The profiler pod does start and I shelled into the pod to find the flame graph at /tmp/flamegraph.svg, however, after copying the file to my local machine it appears that the flamegraph is empty.
Yes, exactly. @QuinnBast I've been struggling with problems like these as well, but couldn't solve them by now.
@QuinnBast @pvorb Someone else ran into this issue a while back (no data #73). Let's continue the conversation there. I think I may have some relevant observations.

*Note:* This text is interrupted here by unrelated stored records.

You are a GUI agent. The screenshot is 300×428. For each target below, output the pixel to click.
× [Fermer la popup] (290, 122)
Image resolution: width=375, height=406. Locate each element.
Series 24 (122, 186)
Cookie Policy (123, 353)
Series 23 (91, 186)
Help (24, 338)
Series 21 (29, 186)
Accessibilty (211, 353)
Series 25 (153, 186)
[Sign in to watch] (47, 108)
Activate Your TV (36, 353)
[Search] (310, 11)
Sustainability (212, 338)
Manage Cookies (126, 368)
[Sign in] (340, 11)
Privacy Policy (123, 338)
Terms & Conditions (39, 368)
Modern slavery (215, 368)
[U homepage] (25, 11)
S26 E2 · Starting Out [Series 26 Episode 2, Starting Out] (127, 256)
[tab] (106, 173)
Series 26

Having an issue with updated image (kubectl-flame:v0.2.5-jvm) to support CONTAINERD. While the initial use stopped the outright failure, I am seeing a new issue to try to launch the flame pod with an exit code of 255. Looks like @pvorb requests to address the following are included:
mountId, err := ioutil.ReadFile(fileName)
if err != nil {
return "", err
}
But still seeing a 255 exit code ( See below ):
[XXXXXXXXX ~]$ kubectl describe pod kubectl-flame-2e6ee77f-a3d8-4a47-a8f7-4ecd8668abf6-c42wn -n digital
Name: kubectl-flame-2e6ee77f-a3d8-4a47-a8f7-4ecd8668abf6-c42wn
Namespace: digital
Priority: 0
Node: aks-genericdev2-29844296-vmss00000s/10.124.178.217
Start Time: Mon, 12 Dec 2022 15:25:36 -0500
Labels: controller-uid=78458314-1f8c-4fb1-8377-873d7c188388
job-name=kubectl-flame-2e6ee77f-a3d8-4a47-a8f7-4ecd8668abf6
kubectl-flame/id=2e6ee77f-a3d8-4a47-a8f7-4ecd8668abf6
Annotations: sidecar.istio.io/inject: false
Status: Failed
IP: 10.124.178.227
IPs:
IP: 10.124.178.227
Controlled By: Job/kubectl-flame-2e6ee77f-a3d8-4a47-a8f7-4ecd8668abf6
Containers:
kubectl-flame:
Container ID: containerd://0e85d4002079c1b3e16fde732d8fb161f9bf1b99ba67dcb1c64843531173401c
Image: verizondigital/kubectl-flame:v0.2.5-jvm
Image ID: docker.io/verizondigital/kubectl-flame@sha256:aa4eb0f6fc0bae768d1c558bca27fd645e8f08e89e91b4c19d891562935bdbfd
Port:
Normal Pulling 22s kubelet Pulling image "verizondigital/kubectl-flame:v0.2.5-jvm" Normal Pulled 22s kubelet Successfully pulled image "verizondigital/kubectl-flame:v0.2.5-jvm" in 107.829551ms Normal Created 22s kubelet Created container kubectl-flame Normal Started 22s kubelet Started container kubectl-flame XXXXXXXXXX ~]$ kubectl logs kubectl-flame-2e6ee77f-a3d8-4a47-a8f7-4ecd8668abf6-c42wn -n digital {"type":"progress","data":{"time":"2022-12-12T20:25:37.220351389Z","stage":"started"}} {"type":"error","data":{"reason":"exit status 255"}}
Has anyone resolved this or see the same ?
Running in AKS, with the following runtimes:
System Info: Machine ID: 88e8a329cbd84a22b389208937c90476 System UUID: 3da54c3e-3793-42e5-a949-caef8484533e Boot ID: 6bb95a01-f8c7-4c6b-a66e-70ff03cb2c8d Kernel Version: 5.4.0-1094-azure OS Image: Ubuntu 18.04.6 LTS Operating System: linux Architecture: amd64 Container Runtime Version: containerd://1.6.4+azure-4 Kubelet Version: v1.23.12 Kube-Proxy Version: v1.23.12
Can this be leveraged to work with crio-d?